Abbiamo lasciato Rocco e ci siamo avviati a piedi, lungo un sentiero costeggiato dai piccoli bunker voluti da Enver Hoxha, che ha governato il paese dal 1944 al 1985. Ce ne sono all’incirca 750’000, sparsi su tutto il territorio albanese, che Hoxha aveva fatto costruire per respingere un’eventuale invasione di forze militari straniere, evento in realtà mai nemmeno lontanamente accaduto. Moltissimi di questi mini bunker, simili a funghi in calcestruzzo, sono tuttora presenti, sparsi per i colli, i campi, i boschi, le spiagge e i terreni coltivati, testimoni di quel particolare momento storico.

Arrivati al sito archeologico situato su un’intera collina, oh meraviglia! Tra la macchia di cespugli, abbiamo ammirato le vestigia di case, di edifici pubblici e di una grande fontana celebrativa, che risalivano all’epoca della conquista romana. Era affascinante per noi immaginare la vita in quel luogo, a quei tempi. Già allora esisteva la pratica di recuperare l’acqua piovana in cisterne, per usarla durante i periodi caldi, e molte scalinate erano state ottenute scolpendo direttamente le rocce della collina. Dalla cima si godeva di un panorama eccezionale sulla laguna, i monti e il mare. Decisamente, nell’antichità sapevano scegliere bene i luoghi in cui edificare e abitare. In un prato presso le rovine abbiamo incontrato un piccolo branco di cavalli e abbiamo camminato tra distese di fiori di camomilla, nel nostro giro attorno alla collina. Quel luogo aveva subito una distruzione già durante le guerre civili tra Cesare e Pompeo, e molte delle pietre sono finite nella costruzione di abitazioni e chiese circostanti, edificate in seguito.

Siamo tornati dopo un’ora esatta: era il lasso di tempo che ci avevano esortato di mantenere per visitare quello splendido sito archeologico.

Papi ci aspettava per un pranzo al suo ristorante, e anche se aveva dichiarato il suo rispetto per la nostra scelta vegana, non riusciva a raccapezzarsi sul fatto che non volessimo mangiare neanche un pesciolino piccolo piccolo… La sorella Lina, in cucina, ci aveva preparato ottime verdure grigliate, insalata di rucola e tante patatine fritte. Tutto buonissimo.

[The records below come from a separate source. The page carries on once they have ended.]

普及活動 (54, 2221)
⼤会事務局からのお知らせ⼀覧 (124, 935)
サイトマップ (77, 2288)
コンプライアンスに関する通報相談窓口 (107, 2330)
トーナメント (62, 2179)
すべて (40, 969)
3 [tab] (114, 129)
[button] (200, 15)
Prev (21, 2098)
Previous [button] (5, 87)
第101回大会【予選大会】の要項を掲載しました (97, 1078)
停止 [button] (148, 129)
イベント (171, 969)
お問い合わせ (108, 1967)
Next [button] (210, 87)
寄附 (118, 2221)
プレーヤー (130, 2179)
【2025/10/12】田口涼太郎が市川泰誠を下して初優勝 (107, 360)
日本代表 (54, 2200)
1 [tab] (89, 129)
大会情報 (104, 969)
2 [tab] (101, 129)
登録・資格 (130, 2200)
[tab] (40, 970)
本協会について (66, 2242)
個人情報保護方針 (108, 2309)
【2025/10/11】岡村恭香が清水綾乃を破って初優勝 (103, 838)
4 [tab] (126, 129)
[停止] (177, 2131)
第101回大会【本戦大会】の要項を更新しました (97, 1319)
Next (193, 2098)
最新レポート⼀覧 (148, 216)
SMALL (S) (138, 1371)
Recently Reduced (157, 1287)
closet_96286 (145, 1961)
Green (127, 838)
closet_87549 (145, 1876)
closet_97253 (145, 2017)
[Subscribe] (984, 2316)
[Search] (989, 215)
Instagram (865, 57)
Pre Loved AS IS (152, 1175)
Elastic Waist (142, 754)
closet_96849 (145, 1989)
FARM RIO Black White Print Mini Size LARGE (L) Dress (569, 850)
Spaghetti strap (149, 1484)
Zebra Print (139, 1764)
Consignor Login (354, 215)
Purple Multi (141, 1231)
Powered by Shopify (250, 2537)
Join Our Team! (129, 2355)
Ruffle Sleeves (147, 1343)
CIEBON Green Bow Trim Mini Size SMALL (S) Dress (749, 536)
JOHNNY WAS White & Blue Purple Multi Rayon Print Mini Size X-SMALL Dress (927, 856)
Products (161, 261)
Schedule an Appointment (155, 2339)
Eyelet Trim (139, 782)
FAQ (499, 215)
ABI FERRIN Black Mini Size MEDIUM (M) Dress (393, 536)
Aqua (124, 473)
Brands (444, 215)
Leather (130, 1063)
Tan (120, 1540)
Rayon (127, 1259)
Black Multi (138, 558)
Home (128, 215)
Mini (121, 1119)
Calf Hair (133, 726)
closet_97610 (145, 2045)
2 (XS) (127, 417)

L’indomani siamo andati a visitare la chiesetta Kisha e Marmiroit. La strada per arrivarci girava proprio dietro alla laguna e abbiamo potuto osservare uccelli variopinti molto particolari. Papi ci ha detto che in Albania la caccia è stata bandita da alcuni anni, e i risultati si vedono e soprattutto, si sentono. Abbiamo incrociato anche una piccola tartaruga d’acqua che ha attraversato la nostra strada, andando a tuffarsi nelle acque con una velocità sorprendente e sentito miriadi di canti d’uccello tra le canne, insieme all’incessante coro delle rane. La chiesa si trovava ai piedi di una dorsale montuosa, anch’essa parco naturale, coperta di sassi e di macchia.

Solo alcune stalle per capre disposte sui fianchi scoscesi segnavano il paesaggio, rimasto quasi intatto. A un certo punto, è sbucata una donna a dorso di un asino, che trasportava due bidoni di latte di capra. È stata un’apparizione anacronistica, che ci ha trasportati indietro nella storia quando la vita aveva un ritmo diverso. Attraversati alcuni prati pieni di cespugli, siamo arrivati alla chiesetta, dove la porta aveva la chiave lasciata nella toppa per chi, di passaggio, la volesse visitare. Era dedicata al culto di Santa Maria delle Fonti e nella sua semplicità emanava un’energia gentile e pacifica. Ci ha raggiunti anche una signora del luogo, sorpresa di trovare lì dentro una coppia di forestieri. Parlava solo albanese, ma nel suo saluto ci è sembrato di sentire un augurio di pace e benevolenza.

Siamo tornati al Maxola’s Dream e Papi ci ha mostrato il suo piccolo hotel, con sei semplici stanze accoglienti che ha sistemato e costruito lui stesso, con le sue mani. Addirittura ha creato dei basamenti di sassi e malta su cui appoggiare le reti e i materassi, ottenendo dei letti unici nel loro genere. Abbiamo ragionato insieme sulle sistemazioni necessarie al terreno dietro all’hotel, che Papi vorrebe trasformare in giardino e orto.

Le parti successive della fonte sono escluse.